Моя гостья повернулась ко мне и улыбнулась.
– Это нечестно с твоей стороны, – сказала она, – обещал что-нибудь рассказать, а сам у меня выпытываешь!
Теперь я тоже рассмеялся.
– Ладно, – отвечал я, – только не засни! Это – скучная история, к тому же переведенная. Называется она «Шинель». Так слушай! – И я стал пересказывать историю бедного чиновника, который много лет – здесь я несколько сгустил краски – копил деньги, чтобы сшить себе новую шинель.
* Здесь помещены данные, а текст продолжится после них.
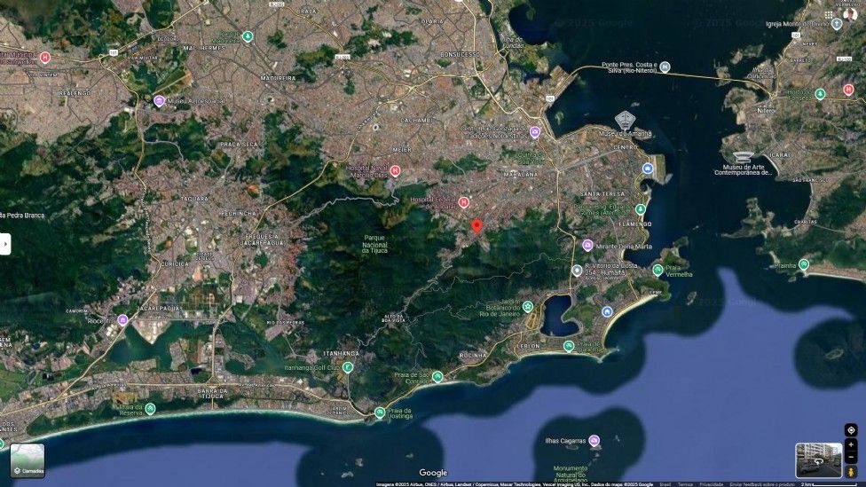Viewport: 866px width, 487px height.
Task: Select the Praia da Joatinga beach pin
Action: pyautogui.click(x=380, y=412)
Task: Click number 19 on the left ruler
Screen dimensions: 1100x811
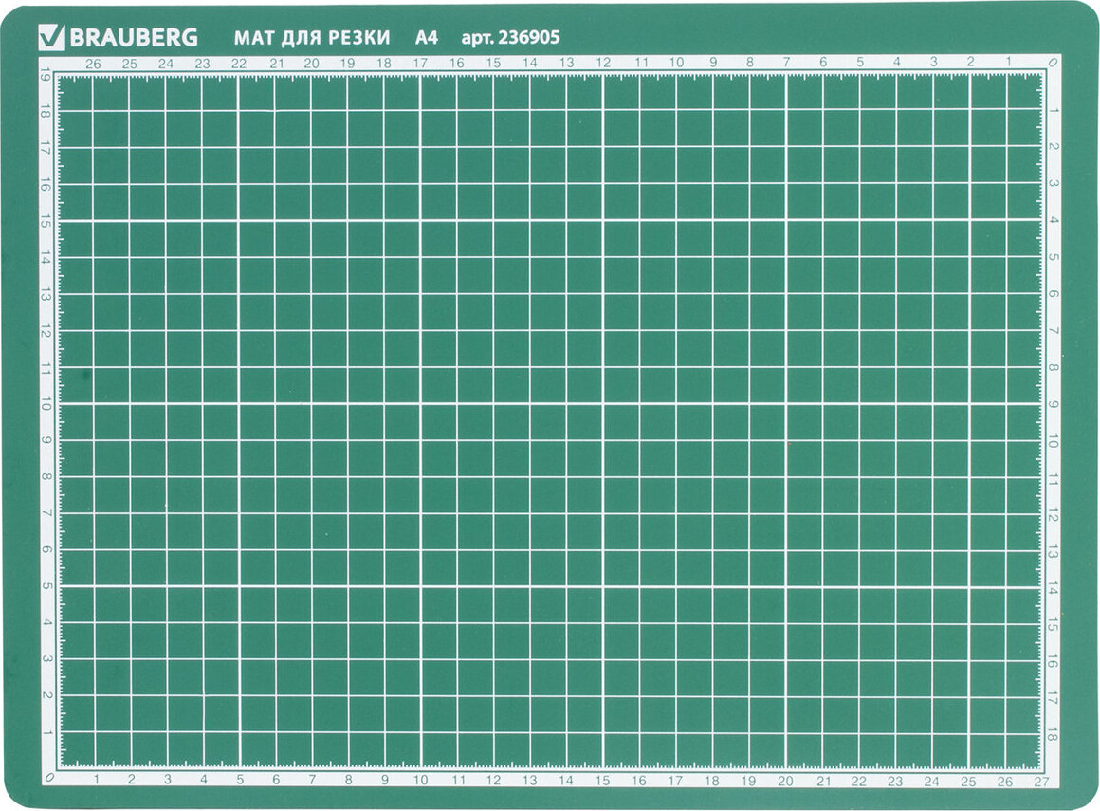Action: (46, 74)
– Он копил и ждал, – продолжал я, – и пока ждал, шинель превратилась в волшебную мечту, потому что в жизни у него никогда, понимаешь ли, никогда не было другой мечты.
И вот настал день, когда он – у него было странное японское имя – Акакий, – когда он наконец получил свою шинель. Отныне жизнь его превратилась в сплошное священнодействие. Дома он заботливо развешивал шинель, и каждая приставшая к ней соринка приводила его в содрогание. Он по многу раз надевал обновку и, стоя перед зеркалом, любовался своим отражением. Клал ее на ночь рядом и, просыпаясь, гладил, как гладят любимую. А утром надевал шинель и выходил на улицу. Стояла холодная зима… Ну, да, вспомнил, это было в Петербурге, это – русская повесть, совсем не японская! Итак, было очень холодно; шинель была добротная, но защищала его не только от мороза… Ты слушаешь?… – прервал я повествование, заметив, что моя слушательница сидит с закрытыми глазами.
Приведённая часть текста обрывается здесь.